Raw data:
= = =

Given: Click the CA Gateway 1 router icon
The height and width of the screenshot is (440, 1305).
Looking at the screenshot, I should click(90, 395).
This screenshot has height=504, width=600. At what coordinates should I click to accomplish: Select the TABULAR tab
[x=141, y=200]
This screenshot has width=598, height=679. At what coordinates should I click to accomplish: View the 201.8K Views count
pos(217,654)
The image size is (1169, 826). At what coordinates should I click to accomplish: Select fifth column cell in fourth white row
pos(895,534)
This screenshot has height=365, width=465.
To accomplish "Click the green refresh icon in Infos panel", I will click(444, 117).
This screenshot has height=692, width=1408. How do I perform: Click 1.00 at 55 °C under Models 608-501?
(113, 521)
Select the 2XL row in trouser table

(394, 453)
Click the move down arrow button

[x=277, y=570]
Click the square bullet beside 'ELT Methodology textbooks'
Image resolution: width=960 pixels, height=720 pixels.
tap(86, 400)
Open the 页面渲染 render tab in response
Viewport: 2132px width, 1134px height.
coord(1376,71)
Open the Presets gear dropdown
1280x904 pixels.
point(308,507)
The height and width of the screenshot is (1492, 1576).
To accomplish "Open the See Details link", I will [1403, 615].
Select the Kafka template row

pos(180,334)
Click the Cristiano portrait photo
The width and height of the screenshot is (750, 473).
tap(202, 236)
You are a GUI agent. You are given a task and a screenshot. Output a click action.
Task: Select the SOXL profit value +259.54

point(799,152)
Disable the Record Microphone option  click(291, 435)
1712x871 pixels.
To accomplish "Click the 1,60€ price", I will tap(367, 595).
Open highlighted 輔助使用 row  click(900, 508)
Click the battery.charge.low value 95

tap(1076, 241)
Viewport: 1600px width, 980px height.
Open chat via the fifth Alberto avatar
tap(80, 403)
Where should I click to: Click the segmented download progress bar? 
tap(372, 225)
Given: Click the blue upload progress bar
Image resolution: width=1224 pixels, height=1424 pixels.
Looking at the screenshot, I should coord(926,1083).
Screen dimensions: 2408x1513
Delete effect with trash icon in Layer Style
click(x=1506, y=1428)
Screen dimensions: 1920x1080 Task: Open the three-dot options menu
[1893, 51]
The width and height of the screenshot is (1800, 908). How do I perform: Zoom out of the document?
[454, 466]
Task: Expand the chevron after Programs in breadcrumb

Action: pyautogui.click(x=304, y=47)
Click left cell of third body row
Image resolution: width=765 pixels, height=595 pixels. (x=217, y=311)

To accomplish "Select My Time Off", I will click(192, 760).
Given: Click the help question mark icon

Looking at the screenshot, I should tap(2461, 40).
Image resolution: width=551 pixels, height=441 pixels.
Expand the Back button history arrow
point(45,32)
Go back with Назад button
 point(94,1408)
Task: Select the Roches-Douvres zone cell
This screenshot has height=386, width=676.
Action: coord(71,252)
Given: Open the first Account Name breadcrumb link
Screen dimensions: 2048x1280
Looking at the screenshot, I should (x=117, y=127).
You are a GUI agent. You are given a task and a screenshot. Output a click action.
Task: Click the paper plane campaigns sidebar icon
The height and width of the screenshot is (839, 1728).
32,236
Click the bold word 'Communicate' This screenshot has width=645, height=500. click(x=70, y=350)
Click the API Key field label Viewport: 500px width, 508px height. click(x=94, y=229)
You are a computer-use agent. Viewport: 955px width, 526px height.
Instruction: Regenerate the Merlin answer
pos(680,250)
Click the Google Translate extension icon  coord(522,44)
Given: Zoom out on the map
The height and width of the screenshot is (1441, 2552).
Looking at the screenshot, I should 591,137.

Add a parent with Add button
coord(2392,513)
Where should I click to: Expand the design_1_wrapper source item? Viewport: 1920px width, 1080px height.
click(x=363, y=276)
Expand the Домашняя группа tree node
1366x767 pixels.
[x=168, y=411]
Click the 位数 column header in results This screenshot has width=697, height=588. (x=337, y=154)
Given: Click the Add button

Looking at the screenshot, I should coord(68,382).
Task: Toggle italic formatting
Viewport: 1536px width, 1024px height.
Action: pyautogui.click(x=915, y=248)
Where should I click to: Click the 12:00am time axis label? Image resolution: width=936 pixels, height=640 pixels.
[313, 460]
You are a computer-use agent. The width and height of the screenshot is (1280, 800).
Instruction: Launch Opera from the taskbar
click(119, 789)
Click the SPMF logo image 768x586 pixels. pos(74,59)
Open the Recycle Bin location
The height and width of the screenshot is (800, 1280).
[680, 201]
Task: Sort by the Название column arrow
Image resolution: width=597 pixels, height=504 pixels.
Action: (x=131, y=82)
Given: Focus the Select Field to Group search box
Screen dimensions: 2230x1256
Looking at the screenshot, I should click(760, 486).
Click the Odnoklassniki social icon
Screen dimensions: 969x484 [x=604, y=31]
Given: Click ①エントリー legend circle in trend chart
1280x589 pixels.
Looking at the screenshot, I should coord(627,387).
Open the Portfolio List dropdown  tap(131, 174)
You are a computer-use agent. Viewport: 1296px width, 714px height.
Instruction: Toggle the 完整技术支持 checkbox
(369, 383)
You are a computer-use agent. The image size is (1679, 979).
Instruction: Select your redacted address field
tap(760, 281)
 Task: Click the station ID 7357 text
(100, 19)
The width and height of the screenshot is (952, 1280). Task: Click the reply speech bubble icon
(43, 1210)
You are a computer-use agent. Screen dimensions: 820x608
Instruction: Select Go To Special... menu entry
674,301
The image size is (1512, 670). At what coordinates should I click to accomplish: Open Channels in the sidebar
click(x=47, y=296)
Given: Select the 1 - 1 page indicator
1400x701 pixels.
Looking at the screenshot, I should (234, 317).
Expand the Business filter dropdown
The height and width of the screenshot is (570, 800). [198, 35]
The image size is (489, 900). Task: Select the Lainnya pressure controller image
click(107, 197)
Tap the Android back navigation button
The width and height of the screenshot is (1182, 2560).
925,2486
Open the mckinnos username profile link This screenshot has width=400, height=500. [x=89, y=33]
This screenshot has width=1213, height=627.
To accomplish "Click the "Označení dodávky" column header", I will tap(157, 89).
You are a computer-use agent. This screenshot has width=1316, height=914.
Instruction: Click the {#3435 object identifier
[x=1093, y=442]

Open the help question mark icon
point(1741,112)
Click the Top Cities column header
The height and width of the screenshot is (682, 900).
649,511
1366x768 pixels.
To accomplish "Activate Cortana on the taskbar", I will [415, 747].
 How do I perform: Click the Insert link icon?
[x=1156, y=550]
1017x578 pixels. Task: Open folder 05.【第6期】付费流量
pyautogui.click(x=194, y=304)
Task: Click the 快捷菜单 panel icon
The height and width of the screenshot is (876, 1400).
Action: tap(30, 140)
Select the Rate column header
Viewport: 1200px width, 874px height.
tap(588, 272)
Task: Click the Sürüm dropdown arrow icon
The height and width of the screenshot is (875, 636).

= = =

What to do:
Reproduce verbatim every line among the entries from the line containing "The width and height of the screenshot is (1800, 908)." through the line containing "Click the API", including both of those lines.

Exercise response:
The width and height of the screenshot is (1800, 908). How do I perform: Zoom out of the document?
[454, 466]
Task: Expand the chevron after Programs in breadcrumb

Action: pyautogui.click(x=304, y=47)
Click left cell of third body row
Image resolution: width=765 pixels, height=595 pixels. (x=217, y=311)

To accomplish "Select My Time Off", I will click(192, 760).
Given: Click the help question mark icon

Looking at the screenshot, I should tap(2461, 40).
Image resolution: width=551 pixels, height=441 pixels.
Expand the Back button history arrow
point(45,32)
Go back with Назад button
 point(94,1408)
Task: Select the Roches-Douvres zone cell
This screenshot has height=386, width=676.
Action: coord(71,252)
Given: Open the first Account Name breadcrumb link
Screen dimensions: 2048x1280
Looking at the screenshot, I should (x=117, y=127).
You are a GUI agent. You are given a task and a screenshot. Output a click action.
Task: Click the paper plane campaigns sidebar icon
The height and width of the screenshot is (839, 1728).
32,236
Click the bold word 'Communicate' This screenshot has width=645, height=500. click(x=70, y=350)
Click the API Key field label Viewport: 500px width, 508px height. click(x=94, y=229)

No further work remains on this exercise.